┌──
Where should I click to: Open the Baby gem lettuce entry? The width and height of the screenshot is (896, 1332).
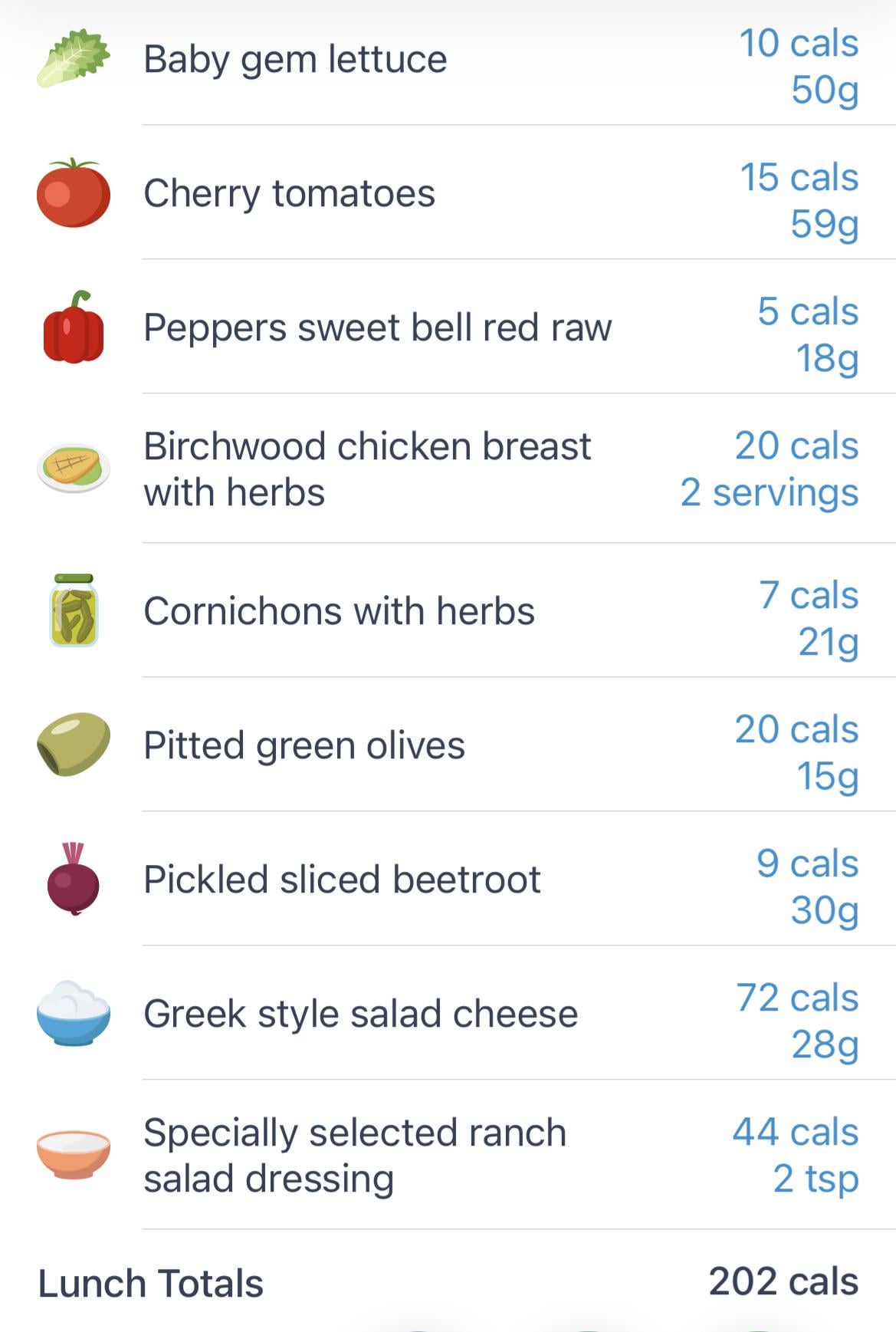[295, 59]
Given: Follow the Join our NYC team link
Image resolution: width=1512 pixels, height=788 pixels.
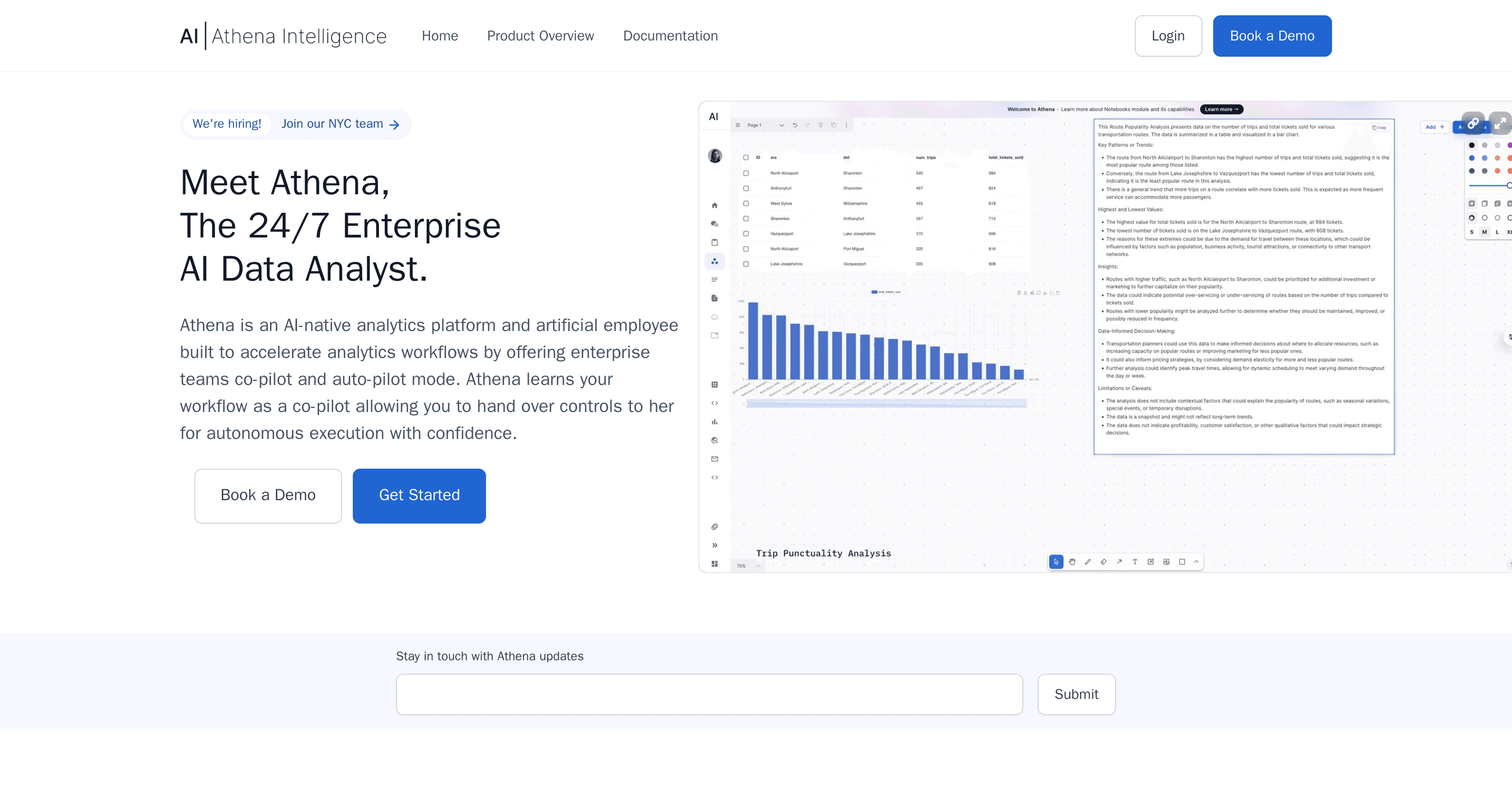Looking at the screenshot, I should point(332,124).
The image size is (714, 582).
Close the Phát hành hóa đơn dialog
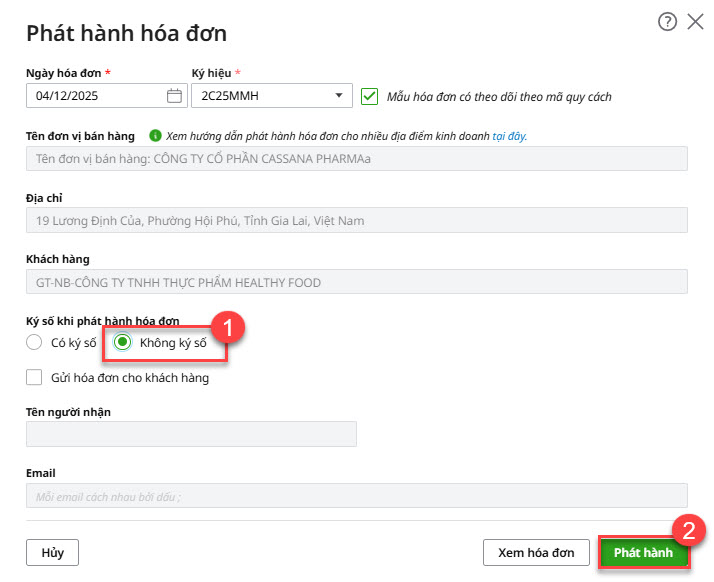pos(696,22)
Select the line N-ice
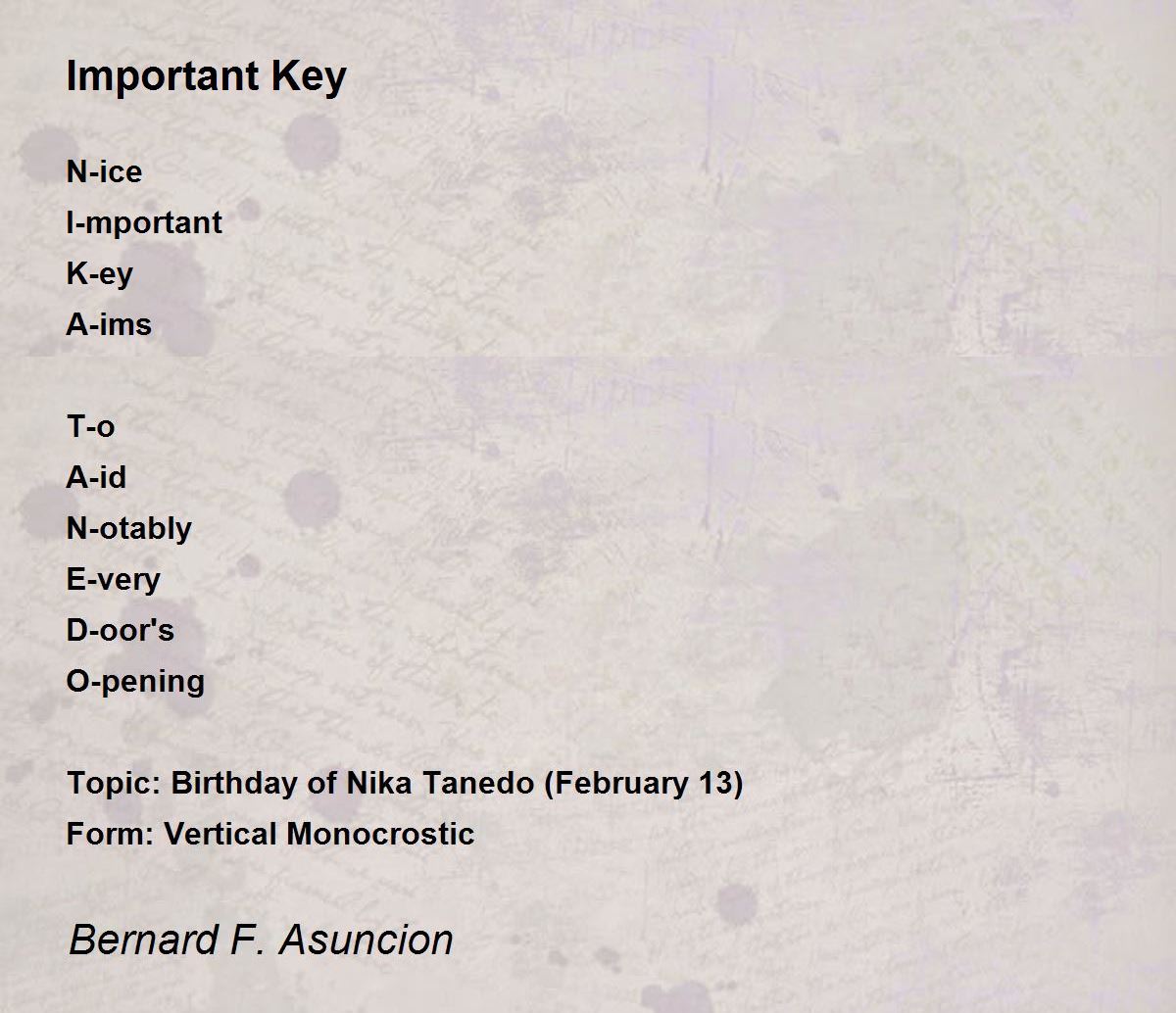The image size is (1176, 1013). coord(104,171)
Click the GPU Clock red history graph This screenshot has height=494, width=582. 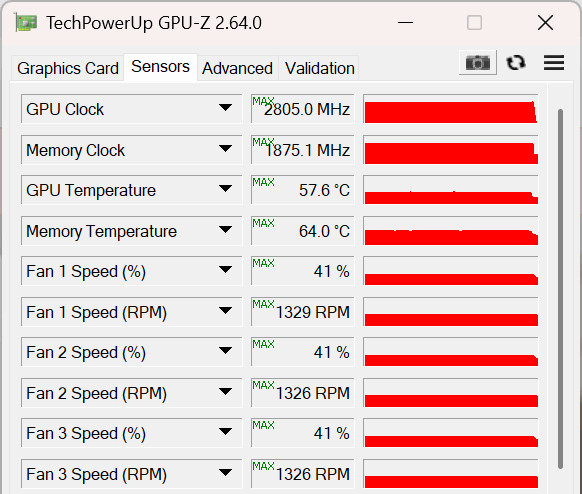(x=451, y=109)
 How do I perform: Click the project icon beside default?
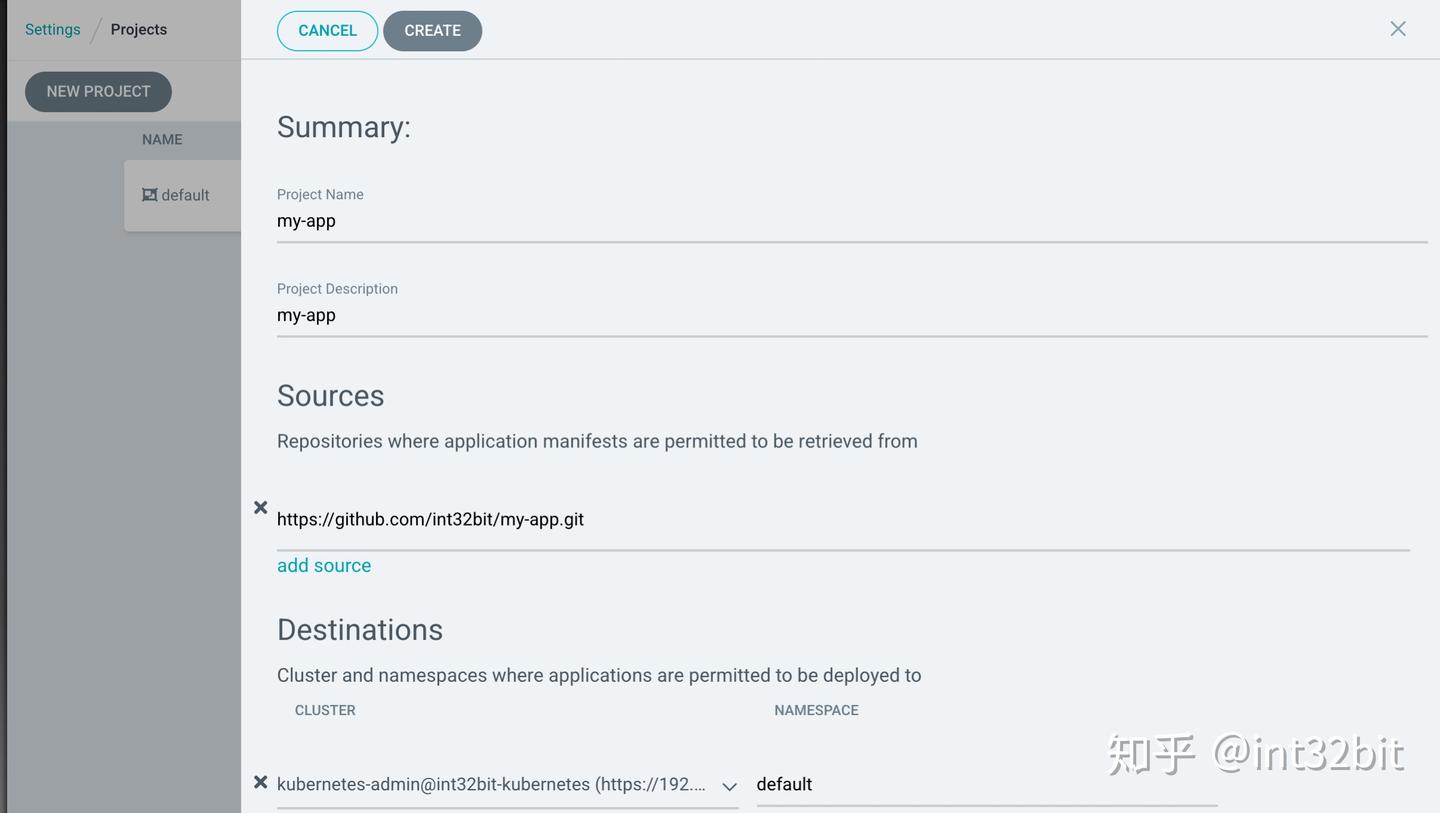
└──
The task: Transcribe the material from the line containing "Given: Follow the Join our NYC team link" through the line containing "pos(696,22)", including both of those lines. Leave the pictures out.

Solution for this exercise:
Given: Follow the Join our NYC team link
Image resolution: width=1512 pixels, height=788 pixels.
Looking at the screenshot, I should point(332,124).
The image size is (714, 582).
Close the Phát hành hóa đơn dialog
pos(696,22)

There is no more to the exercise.